- INPUT

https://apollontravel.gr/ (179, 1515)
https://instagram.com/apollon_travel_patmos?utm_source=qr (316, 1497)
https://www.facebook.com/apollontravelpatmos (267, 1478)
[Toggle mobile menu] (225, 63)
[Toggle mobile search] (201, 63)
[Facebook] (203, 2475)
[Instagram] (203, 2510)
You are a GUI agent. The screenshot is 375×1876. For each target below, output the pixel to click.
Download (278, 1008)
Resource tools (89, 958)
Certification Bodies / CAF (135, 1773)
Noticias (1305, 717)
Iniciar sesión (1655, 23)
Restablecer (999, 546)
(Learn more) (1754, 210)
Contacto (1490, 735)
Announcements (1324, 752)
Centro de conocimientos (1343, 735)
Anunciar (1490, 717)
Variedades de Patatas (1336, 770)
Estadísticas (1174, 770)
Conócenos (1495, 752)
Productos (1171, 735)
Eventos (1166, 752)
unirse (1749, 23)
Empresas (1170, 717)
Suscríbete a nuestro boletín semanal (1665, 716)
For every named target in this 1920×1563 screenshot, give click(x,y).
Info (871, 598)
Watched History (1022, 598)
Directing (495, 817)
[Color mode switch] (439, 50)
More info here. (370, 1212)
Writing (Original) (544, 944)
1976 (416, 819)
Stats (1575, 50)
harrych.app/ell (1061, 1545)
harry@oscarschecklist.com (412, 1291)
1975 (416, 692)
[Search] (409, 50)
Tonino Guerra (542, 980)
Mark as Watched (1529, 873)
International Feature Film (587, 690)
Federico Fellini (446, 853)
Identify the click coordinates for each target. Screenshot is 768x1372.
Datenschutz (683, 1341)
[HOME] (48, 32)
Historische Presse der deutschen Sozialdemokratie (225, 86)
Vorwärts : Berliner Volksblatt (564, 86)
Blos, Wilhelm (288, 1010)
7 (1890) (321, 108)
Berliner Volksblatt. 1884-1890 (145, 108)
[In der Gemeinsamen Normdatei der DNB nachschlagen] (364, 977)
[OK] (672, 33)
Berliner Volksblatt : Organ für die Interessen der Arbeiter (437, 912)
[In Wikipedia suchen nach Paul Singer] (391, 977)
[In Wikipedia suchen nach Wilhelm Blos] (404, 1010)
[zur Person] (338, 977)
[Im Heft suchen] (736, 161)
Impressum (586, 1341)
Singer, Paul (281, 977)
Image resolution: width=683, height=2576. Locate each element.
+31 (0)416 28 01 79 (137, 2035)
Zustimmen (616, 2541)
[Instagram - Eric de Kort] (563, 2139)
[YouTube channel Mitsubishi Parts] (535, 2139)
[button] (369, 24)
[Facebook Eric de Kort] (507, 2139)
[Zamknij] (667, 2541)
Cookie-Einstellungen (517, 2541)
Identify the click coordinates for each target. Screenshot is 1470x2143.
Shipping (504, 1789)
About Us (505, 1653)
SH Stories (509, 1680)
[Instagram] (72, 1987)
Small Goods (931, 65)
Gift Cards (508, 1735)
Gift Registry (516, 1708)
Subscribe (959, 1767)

- EXERCISE DIRECTIONS
What's required is that all of the material be returned exactly.

- SOLUTION FOR THIS PROBLEM
https://apollontravel.gr/ (179, 1515)
https://instagram.com/apollon_travel_patmos?utm_source=qr (316, 1497)
https://www.facebook.com/apollontravelpatmos (267, 1478)
[Toggle mobile menu] (225, 63)
[Toggle mobile search] (201, 63)
[Facebook] (203, 2475)
[Instagram] (203, 2510)
You are a GUI agent. The screenshot is 375×1876. For each target below, output the pixel to click.
Download (278, 1008)
Resource tools (89, 958)
Certification Bodies / CAF (135, 1773)
Noticias (1305, 717)
Iniciar sesión (1655, 23)
Restablecer (999, 546)
(Learn more) (1754, 210)
Contacto (1490, 735)
Announcements (1324, 752)
Centro de conocimientos (1343, 735)
Anunciar (1490, 717)
Variedades de Patatas (1336, 770)
Estadísticas (1174, 770)
Conócenos (1495, 752)
Productos (1171, 735)
Eventos (1166, 752)
unirse (1749, 23)
Empresas (1170, 717)
Suscríbete a nuestro boletín semanal (1665, 716)
For every named target in this 1920×1563 screenshot, give click(x,y).
Info (871, 598)
Watched History (1022, 598)
Directing (495, 817)
[Color mode switch] (439, 50)
More info here. (370, 1212)
Writing (Original) (544, 944)
1976 (416, 819)
Stats (1575, 50)
harrych.app/ell (1061, 1545)
harry@oscarschecklist.com (412, 1291)
1975 (416, 692)
[Search] (409, 50)
Tonino Guerra (542, 980)
Mark as Watched (1529, 873)
International Feature Film (587, 690)
Federico Fellini (446, 853)
Identify the click coordinates for each target. Screenshot is 768x1372.
Datenschutz (683, 1341)
[HOME] (48, 32)
Historische Presse der deutschen Sozialdemokratie (225, 86)
Vorwärts : Berliner Volksblatt (564, 86)
Blos, Wilhelm (288, 1010)
7 (1890) (321, 108)
Berliner Volksblatt. 1884-1890 (145, 108)
[In der Gemeinsamen Normdatei der DNB nachschlagen] (364, 977)
[OK] (672, 33)
Berliner Volksblatt : Organ für die Interessen der Arbeiter (437, 912)
[In Wikipedia suchen nach Paul Singer] (391, 977)
[In Wikipedia suchen nach Wilhelm Blos] (404, 1010)
[zur Person] (338, 977)
[Im Heft suchen] (736, 161)
Impressum (586, 1341)
Singer, Paul (281, 977)
Image resolution: width=683, height=2576. Locate each element.
+31 (0)416 28 01 79 (137, 2035)
Zustimmen (616, 2541)
[Instagram - Eric de Kort] (563, 2139)
[YouTube channel Mitsubishi Parts] (535, 2139)
[button] (369, 24)
[Facebook Eric de Kort] (507, 2139)
[Zamknij] (667, 2541)
Cookie-Einstellungen (517, 2541)
Identify the click coordinates for each target. Screenshot is 1470x2143.
Shipping (504, 1789)
About Us (505, 1653)
SH Stories (509, 1680)
[Instagram] (72, 1987)
Small Goods (931, 65)
Gift Cards (508, 1735)
Gift Registry (516, 1708)
Subscribe (959, 1767)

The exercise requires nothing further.